*** AVAILABLE DATA ***

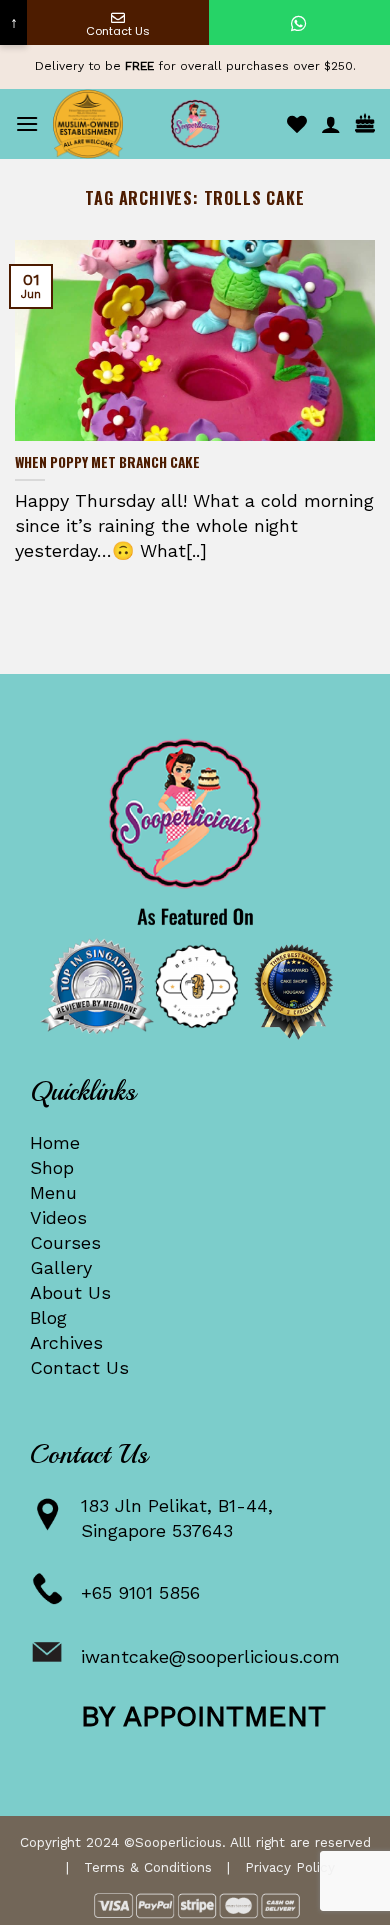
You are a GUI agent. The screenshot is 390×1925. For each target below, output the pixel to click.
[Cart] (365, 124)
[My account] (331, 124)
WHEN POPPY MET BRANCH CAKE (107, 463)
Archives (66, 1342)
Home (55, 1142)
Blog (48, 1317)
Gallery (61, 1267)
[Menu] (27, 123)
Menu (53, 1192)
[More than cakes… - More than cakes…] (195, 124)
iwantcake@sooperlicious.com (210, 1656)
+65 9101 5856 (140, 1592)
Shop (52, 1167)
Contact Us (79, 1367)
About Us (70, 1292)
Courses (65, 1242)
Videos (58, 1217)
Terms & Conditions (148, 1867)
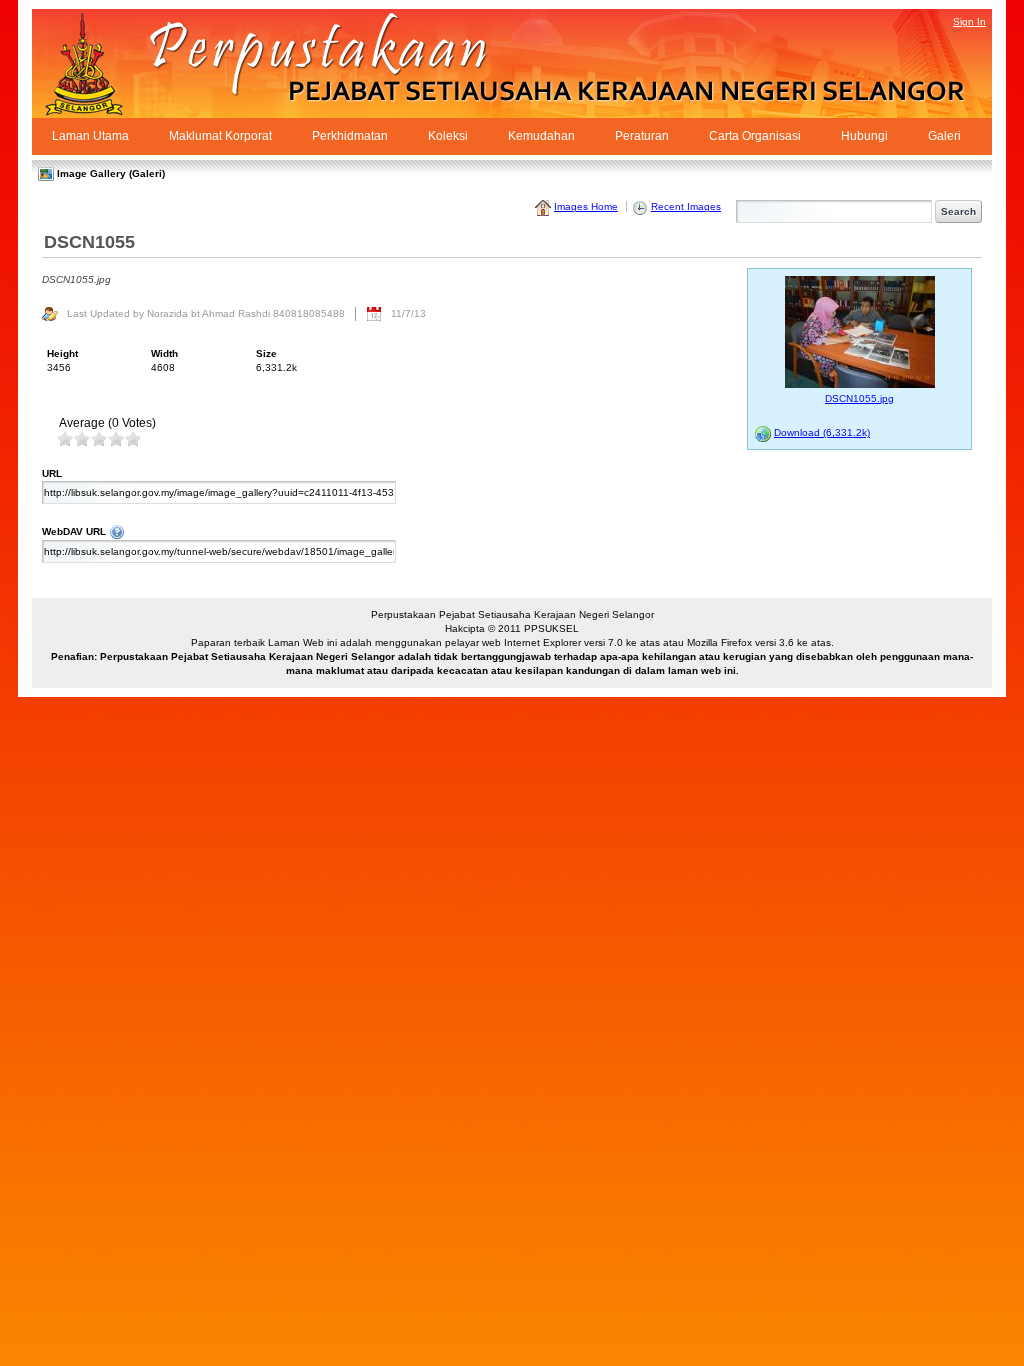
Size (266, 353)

*** End of AVAILABLE DATA ***
*** AVAILABLE DATA ***

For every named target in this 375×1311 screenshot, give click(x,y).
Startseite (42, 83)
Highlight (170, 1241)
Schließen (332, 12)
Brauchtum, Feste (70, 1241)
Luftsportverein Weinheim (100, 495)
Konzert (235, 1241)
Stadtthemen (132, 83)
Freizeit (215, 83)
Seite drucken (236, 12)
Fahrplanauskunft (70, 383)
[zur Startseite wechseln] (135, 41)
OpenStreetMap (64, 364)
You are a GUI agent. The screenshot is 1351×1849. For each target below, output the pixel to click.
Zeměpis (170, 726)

*** End of AVAILABLE DATA ***

■ THE TASK
Reproduce exactly the lines above that run from the one with "You are a GUI agent. The screenshot is 390×1925." to the one with "Size (266, 353)", both included, leaving pictures out.

■ WORKED SOLUTION
You are a GUI agent. The screenshot is 390×1925. For each target below, output the pixel to click.
[Cart] (365, 124)
[My account] (331, 124)
WHEN POPPY MET BRANCH CAKE (107, 463)
Archives (66, 1342)
Home (55, 1142)
Blog (48, 1317)
Gallery (61, 1267)
[Menu] (27, 123)
Menu (53, 1192)
[More than cakes… - More than cakes…] (195, 124)
iwantcake@sooperlicious.com (210, 1656)
+65 9101 5856 (140, 1592)
Shop (52, 1167)
Contact Us (79, 1367)
About Us (70, 1292)
Courses (65, 1242)
Videos (58, 1217)
Terms & Conditions (148, 1867)
Size (266, 353)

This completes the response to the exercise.